The history of the Academy goes back to 1955, when the People's Artist of the Kazakh SSR, A.T. Tokpanov, opened the Theater Department at the Kurmangazy State Conservatory of Alma-Ata. In 1977, this grew into the Alma-Ata Theatrical Art Institute. In 1978 the first students were admitted to the theatre and art faculties.

In the academic year 1982-1983, the institute had 490 students and 95 teachers, including 5 professors and doctors of sciences, 7 associate professors and candidates of sciences.

On January 28, 1989 the institute was named after the first People's Commissar for Education of Kazakhstan, Temirbek Karayevich Zhurgenov.

In 1993 the university was reorganized into the Zhurgenov Kazakh State Institute of Theatre and Cinema, and the Faculty of Cinema and TV was organized. On June 22, 1994 the Zhurgenov Higher school of Choreography at KazGITC was founded, which was subsequently transformed into the Faculty of Choreography.

In 2000, through the merger of the Zhurgenov Kazakh State Institute of Theater and Cinema and the Kazakh State Academy of Art, the Zhurgenov Kazakh State Academy of Arts was established.
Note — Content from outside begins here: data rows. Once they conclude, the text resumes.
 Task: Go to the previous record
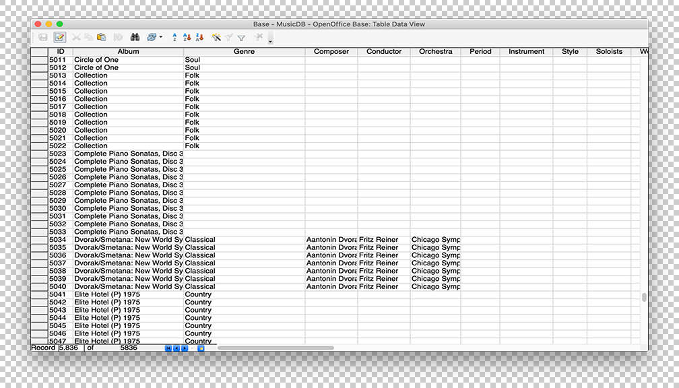(x=176, y=348)
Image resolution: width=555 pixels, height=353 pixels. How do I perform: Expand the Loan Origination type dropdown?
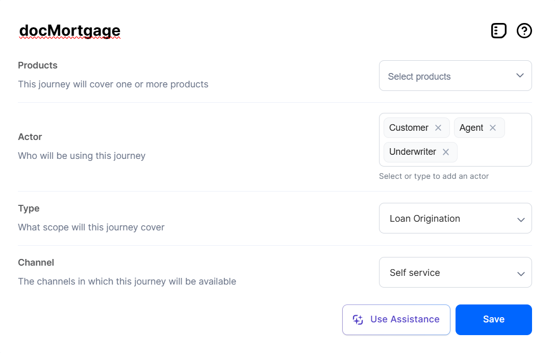pos(449,219)
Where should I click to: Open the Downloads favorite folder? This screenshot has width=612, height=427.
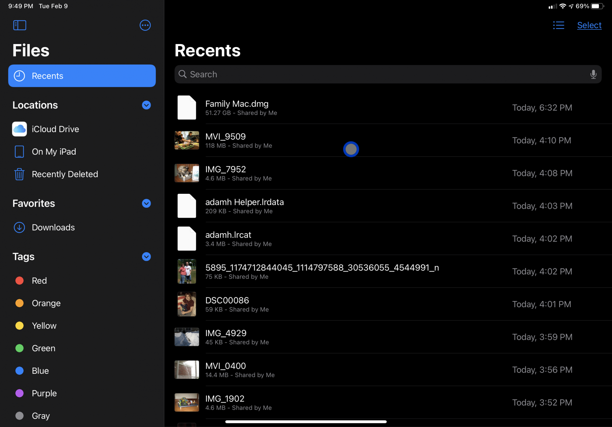[53, 227]
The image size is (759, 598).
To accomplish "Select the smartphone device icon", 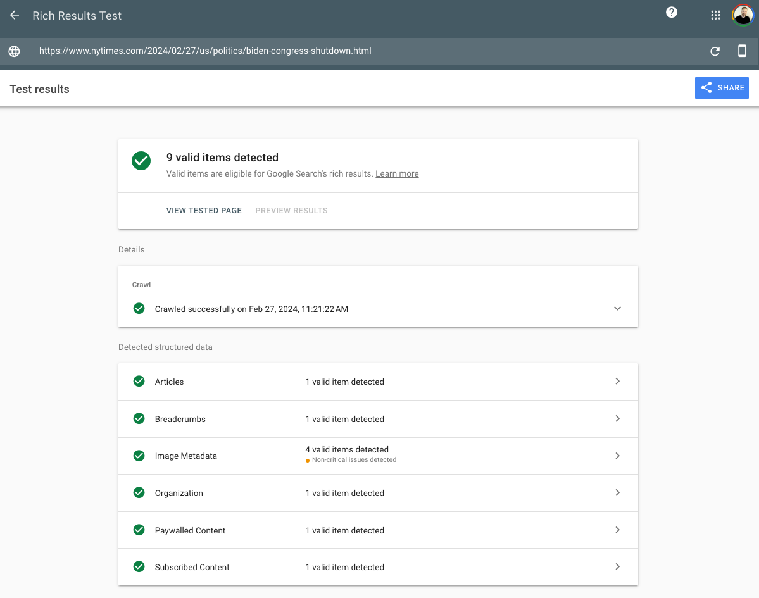I will [x=742, y=51].
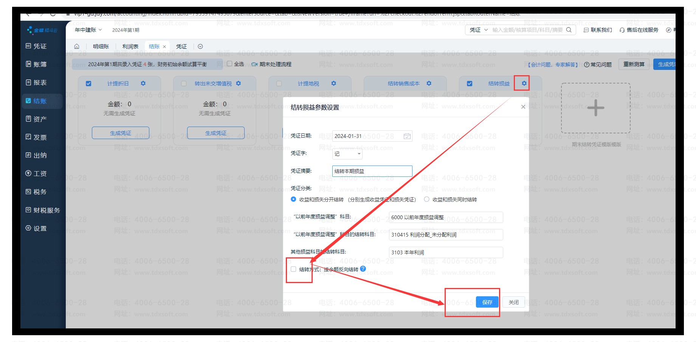
Task: Click gear icon next to 转出未交增值税
Action: (x=238, y=84)
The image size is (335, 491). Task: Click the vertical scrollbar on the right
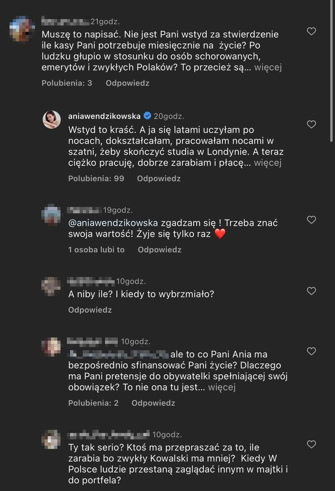point(331,71)
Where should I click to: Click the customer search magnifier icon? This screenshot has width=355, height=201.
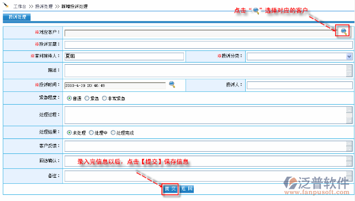(343, 32)

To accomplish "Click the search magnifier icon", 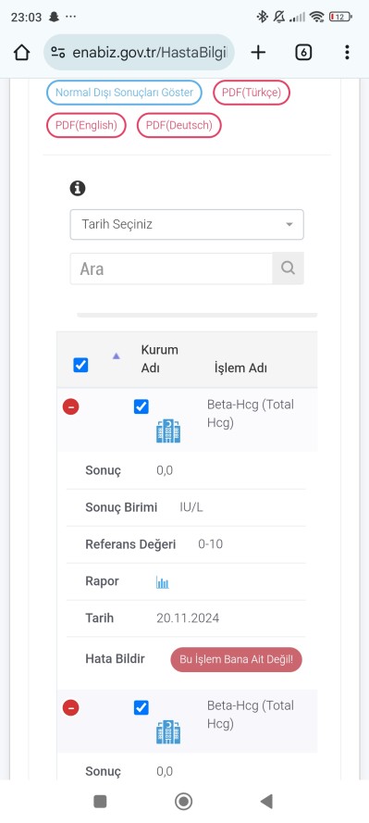I will coord(288,268).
On July 5, 2001, through a decree of the Kazakh president Nazarbayev, the Academy was given a special status as "national university".

== Faculties ==

- Theater arts
- Musical art
- Choreography
- Film, TV, and Art History
- Variety Art
- Painting, Sculpture, Design and Applied Art

== Student telestudio ==
The Zhurgenov Academy of Arts has a student television studio, which is intended as an educational platform to develop students' abilities to create and show their work publicly.

== Rectors ==

- 1975-1985 - G.A. Dzhanysbaeva
- 1987-1989 - Aman Kulbayev
- 1989-1991 - Ashirbek Sygay
- 1991-1994 - Esmukhan Obayev
- 1994-2000 - Ibragimov U.Sh.
- 2000-2008 - Kishkashbaev T.A.
- 2008-2014 - Arystanbek Mukhamediuly
- 2014-2018 - Bibigul Nusipzhanova
- 2018-2019 - Askhat Maemirov
- 2019-2021 - Akan Abdualiev
- 2021-2022 - Sharipbek Amirbek
- 2022-present - Azamat Satybaldy

== Academy building ==
After the transfer of the capital of the Kazakh SSR from Kyzylorda to Alma-Ata, it became necessary to build a new administrative center for state institutions. Therefore, the construction of a building for the Sovnarkom of the Kazakh SSR (situated along Kirov Street, now Bogenbai Batyr Street) was carried out in 1927-1931. The architects of the project were Moisei Ginzburg and Ignaty Milinis; the engineer was V. Orlovsky. The constructivist design of the building won the All-Union Competition of the Moscow Architectural Society.

The building was occupied by Levon Mirzoyan, First Secretary of the Central Committee of the Communist Party of Kazakhstan.

In 1941 the building was reconstructed by architects B. Dergachev, G. Kushnarenko and engineer N. Orazmybetov, as a result of which the wings were completed and the roof was replaced.

After the construction of a new government building in 1958, the structure was transferred to the Sergei Kirov Kazakh State University. During this period, there was a monument to Kirov in the vestibule of the academic building.

In 1982, the building housed the Theatre and Art Institute, which later was renamed to the Zhurgenov Almaty Institute of Theater and Cinematography.